Tuesday, 21 April 2026

A DISORDERLY APPRENTICE, EXETER, 1845.

 "CHARLES HART, a rather undersized lad of 17, but who had the appearance of being what his master described him, 'a sassy chap' was charged wiith a violent assault on his master, Mr Richd Down, of the firm of Down and Woodman, coach builders.

"Mr Down stated that on the previous afternoon, the defendant, who was his apprentice, was ordered to clean a carriage.  He had absented himself without leave, and on his return he gave him a 'cuff' which was returned with a black eye.

"In his defence, he stated that he ran home with his tea can, was not absent a quarter of an hour, that his master began to knock him about, and not well knowing what he was doing, he and accidentally struck him in the face.  The defendant smiled at his ingenious defence, but was told by the magistrates it was no laughing matter.

"Mr. Down being asked as to his general conduct, stated it was very bad, and he was ordered to be imprisoned two weeks hard labour as a disorderly apprentice, and fined 2s 6d for the assault, and in default of payment a further imprisonment for two weeks."

*

A cuff:  A blow with the open hand. The Times puts the word in inverted commas, perhaps thinking it to be slang, but it is a highly respectable word, to be found in Hamlet, deriving from the Anglo-Saxon word for a glove.  I was not there but I am inclined to believe young Charles' version of events, i.e. his master began to knock him about.

A sassy chap;  The lexicographers think sassy, a dialect version of saucy, originates in the United States (or else in Sierra Leone!) but perhaps, like loon for the Great Northern Diver, it is a Devon dialect form that crossed the Atlantic long since.  1845 is a bit early for Mr, Down to be reading Westerns.

We are not told if Charles Hart, seventeen, undersized and with a mighty punch, before the Bench but still smiling, found the half-crown, plus costs, to prevent his sentence being doubled, but I hope he did.

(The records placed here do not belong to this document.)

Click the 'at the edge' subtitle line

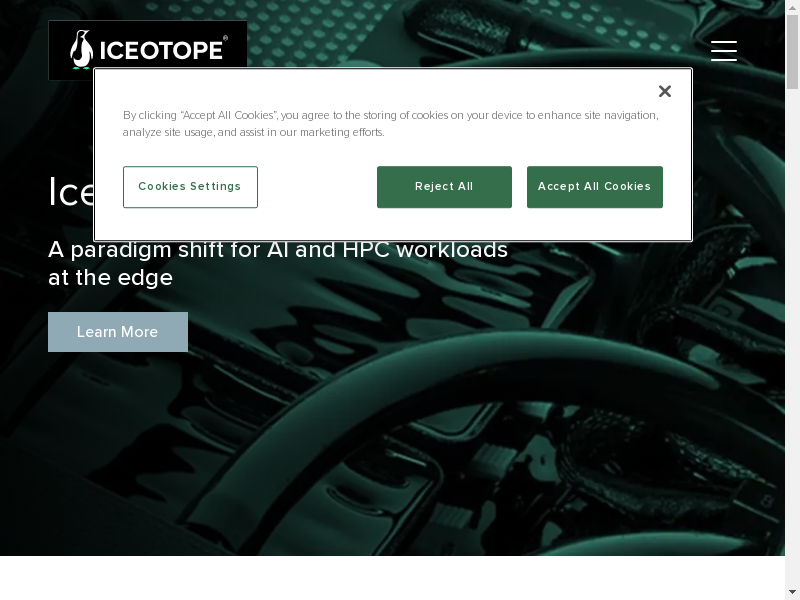coord(111,278)
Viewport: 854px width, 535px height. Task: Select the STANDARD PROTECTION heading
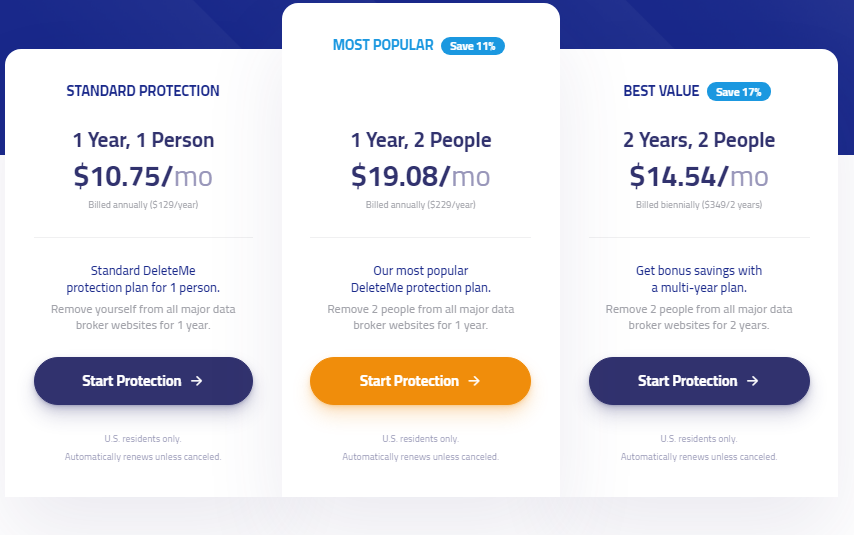click(x=143, y=91)
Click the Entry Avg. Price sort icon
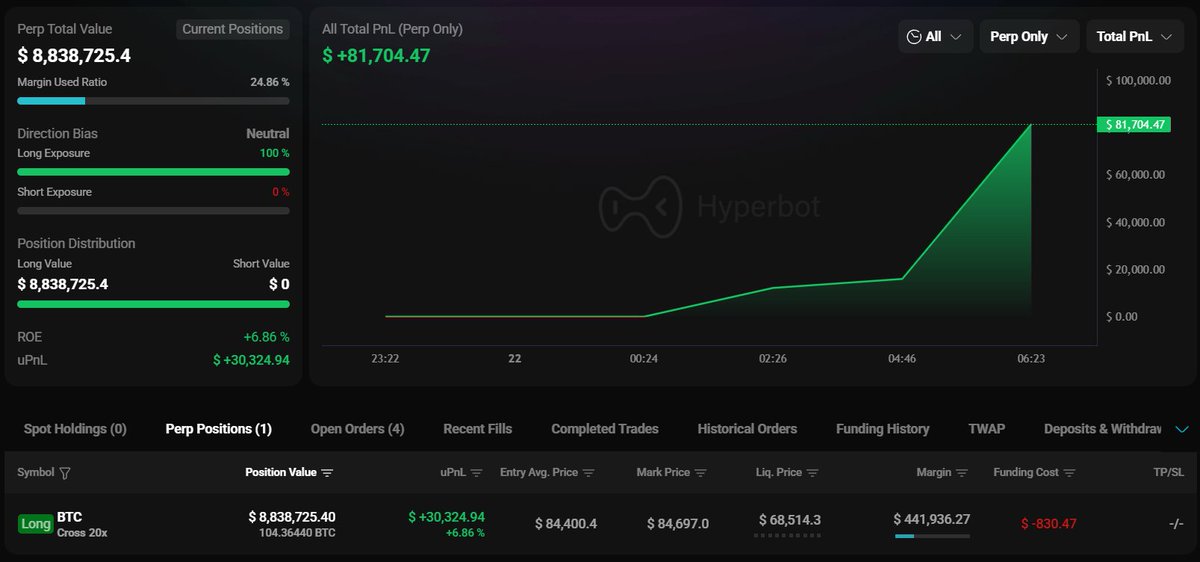Screen dimensions: 1200x562 589,473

Source: The Western Times, 19th April, 1845.


 


Saturday, 4 April 2026

SABLE GARMENTS, EXETER, 1845.

  J. SOLOMON and Co.,  City Tailoring and Oufitting Establishment at at 193, High Street Exeter,  is once again advertising its wares, this time in the Western Times, of 5th April 1845.  This time the citizens of Exeter are being invited to buy new clothes for the Spring.  J. Solomon's versifier has been working hard and has produced four excruciating stanzas by way of advertisement of which these are the second and the last:

"I love, Oh! I love to trace

"The crocus and the primrose face

"Whilst feather'd songsters joyous ring

"Their merry notes to welcome Spring;

"And verdure green adorns the earth,

"Thrice welcom then , to you I sing,

"First flowers of the genial Spring.


"For Spring, then, make a glorious start,

"By calling in at SOLOMON'S fam'd Mart,

"His bounteous Stock of Varied hues,

"A leisure hour will well amuse;

"His prices will increase the fame,

"Which swells his glory and his name:

"Whilst England will triumphant ring.

"With SOLOMON'S's Fashions for the Spring." 

But our Orpheus knows that, also in Arcadia, Death is lurking, He adds a stanza to cheer up the bereaved under the title:

 MOURNING, , &c.

"When death dissevers a domestic tie,

"This mart your sable garments can supply,

"With that attention which we ever show

"To gayer features of our fam'd depot.

"Five hours of time is all that we require

"To measure and to make a suit entire;

"Or if you wish with ready-made to meet,

"As many minutes will the clothes complete."


A three-piece mourning suit cost one pound, sixteen shillings.

Five hours of time  to make a three-piece suit conjures up an image of  tailors, mostly Jewish, sitting cross-legged in a row working their needles on jackets like trousers from dawn to dusk.